En el planeamiento tradicional de la formación es habitual establecer una linealidad entre la necesidad y la voluntad. Se supone lógicamente que si la persona es consciente de que necesita algo, esta conciencia despertará su voluntad de buscar recursos para eliminar esta necesidad.
Esta relación entre necesidad y voluntad en la formación, aunque lógica, no responde del todo a la realidad que conocemos. Aunque se siga estableciendo una linealidad entre «voluntad y necesidad», sabemos por experiencia que esta correspondencia no se da de manera inequívoca, la motivación para satisfacer una necesidad o solucionar un problema suele ser directamente proporcional al grado de propiedad que se tiene sobre esa necesidad o ese problema.
El aprendizaje autónomo o informal lo es [autónomo o informal] porque es llevado a cabo por decisión de la persona a partir de su voluntad de hacerlo, responda esta voluntad a una necesidad o no.
Impulsar este tipo de aprendizaje sin considerar estas variables es condenar cualquier alternativa metodológica a los mismos resultados que ha obtenido la formación tradicional. Aprendizaje informal y aprendizaje autónomo implican, obviamente, informalidad y autonomía.
Así pues, la posibilidad de impulsar los nuevos modelos de aprendizaje viene dada por la capacidad de la organización de:
- Pasar del análisis de necesidades formativas al análisis de «voluntades de aprendizaje» con lo que ello implica en cuanto a articular mecanismos de participación e implicación de las personas.
- Hacer de la informalidad algo tan normal como la formalidad, bloqueando, en este caso, cualquier intento de limitarla y controlarla.
- Pasar del cultivo de acciones de formación a generar el «sustrato» necesario para que estas puedan darse espontáneamente, cuando las personas quieran y decidan hacerlo.

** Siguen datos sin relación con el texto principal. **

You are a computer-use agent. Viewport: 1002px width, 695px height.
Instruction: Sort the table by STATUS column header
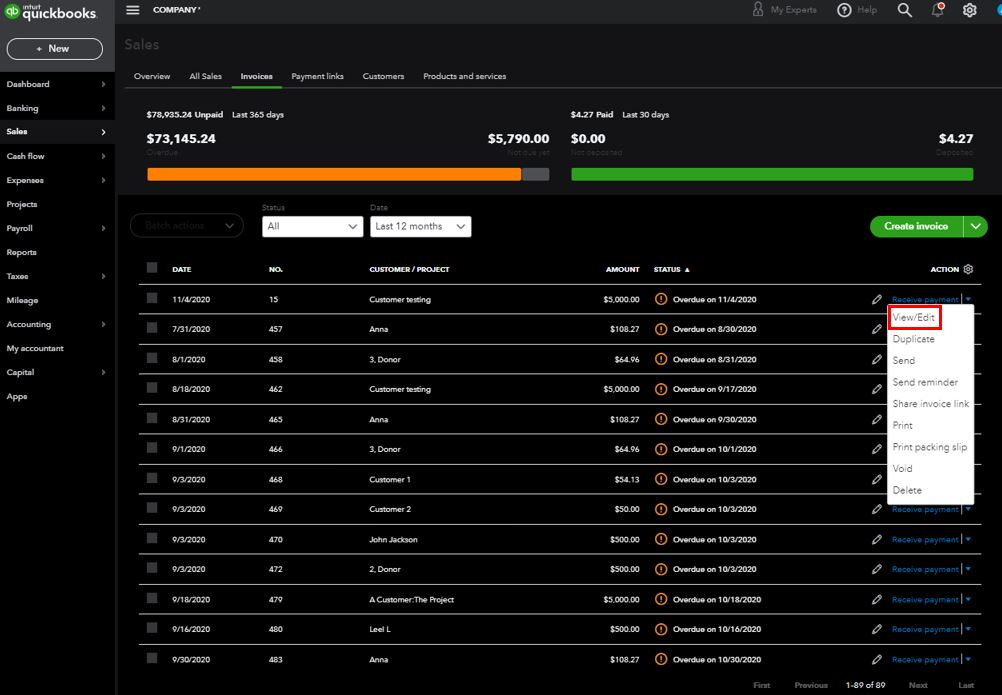click(x=668, y=270)
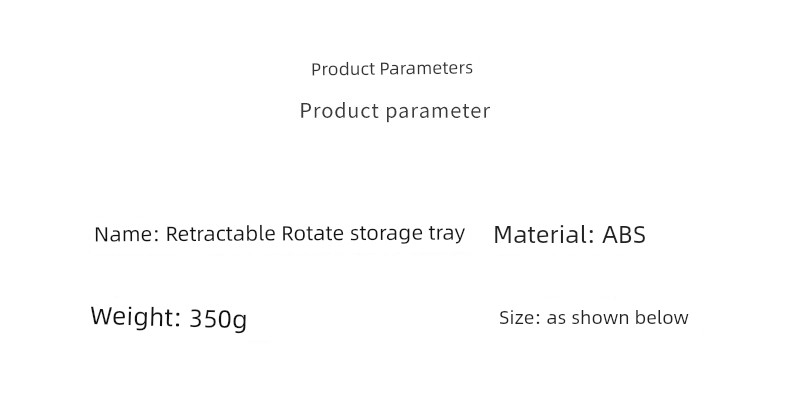Click the word 'as' after 'Size:'
The width and height of the screenshot is (790, 397).
[x=557, y=318]
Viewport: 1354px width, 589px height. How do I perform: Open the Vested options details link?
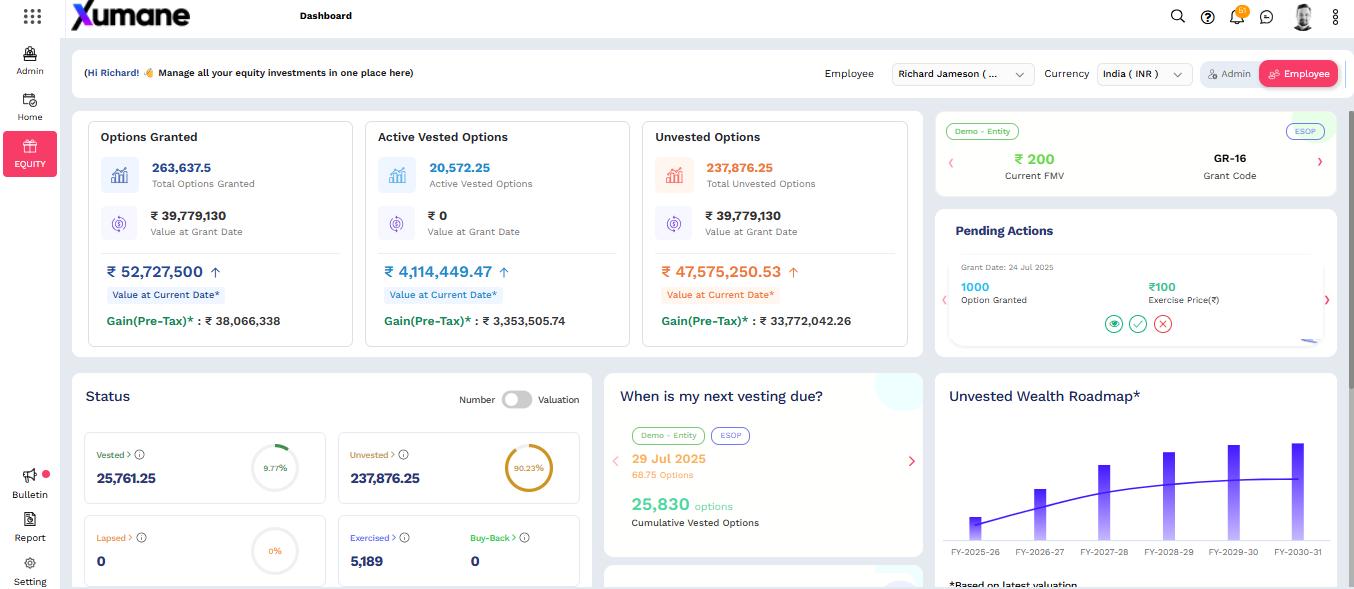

- Evaluar capacidades y empoderar a las personas de cómo adquirirlas, exigiendo resultados y responsabilizándolas de su aprendizaje.
Todo lo dicho implica algo más que un cambio de funciones de los profesionales de la formación, sugiere su transformación. Efectivamente, transitar de la cultura de la formación al paradigma del aprendizaje supone pasar de la gestión tradicional a una arquitectura del aprendizaje orientada a desarrollar espacios abiertos de transferencia de conocimiento pensados íntegramente desde las personas.